RECORDS PROVIDED:
○ ○ ○ ○ ○
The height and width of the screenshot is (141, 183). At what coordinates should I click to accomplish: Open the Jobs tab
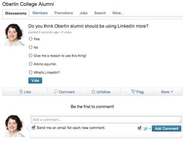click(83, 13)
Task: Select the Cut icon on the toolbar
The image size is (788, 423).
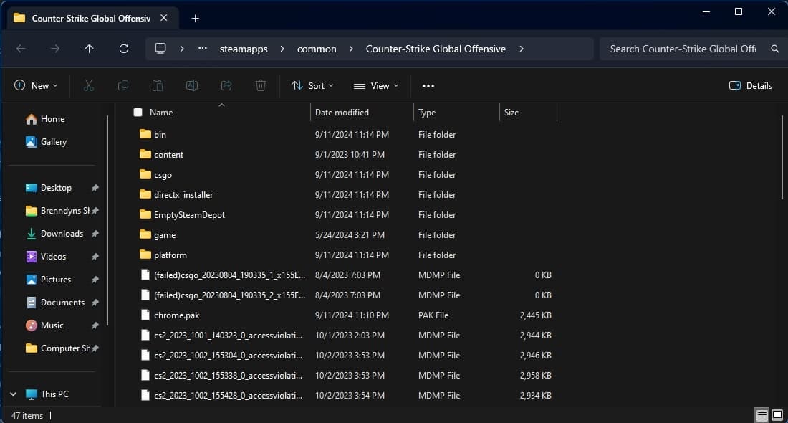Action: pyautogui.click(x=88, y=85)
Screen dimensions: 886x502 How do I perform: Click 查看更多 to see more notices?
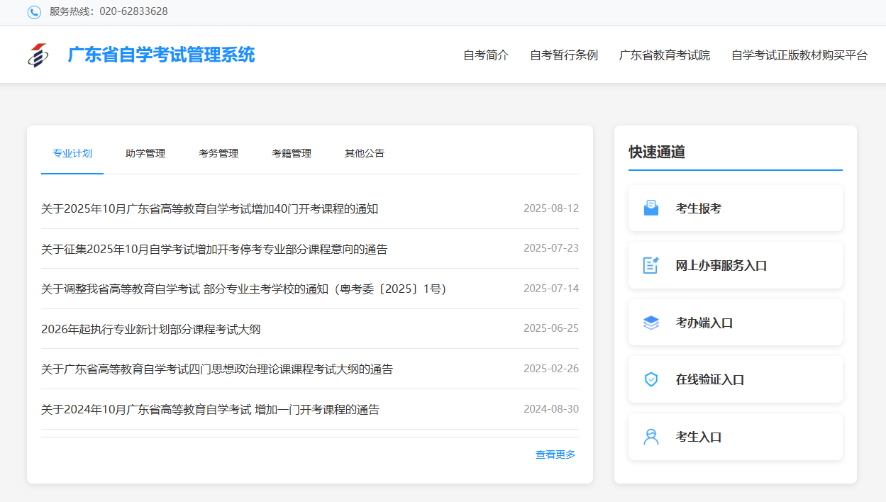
○ ○ ○ ○ ○
INSTRUCTIONS FOR THE TASK: Repeat the data verbatim, excluding all pictures.

ANSWER BELOW:
The height and width of the screenshot is (141, 183). At what coordinates should I click to accomplish: Open the Jobs tab
click(83, 13)
Task: Select the Cut icon on the toolbar
The image size is (788, 423).
Action: pyautogui.click(x=88, y=85)
Screen dimensions: 886x502 How do I perform: Click 查看更多 to see more notices?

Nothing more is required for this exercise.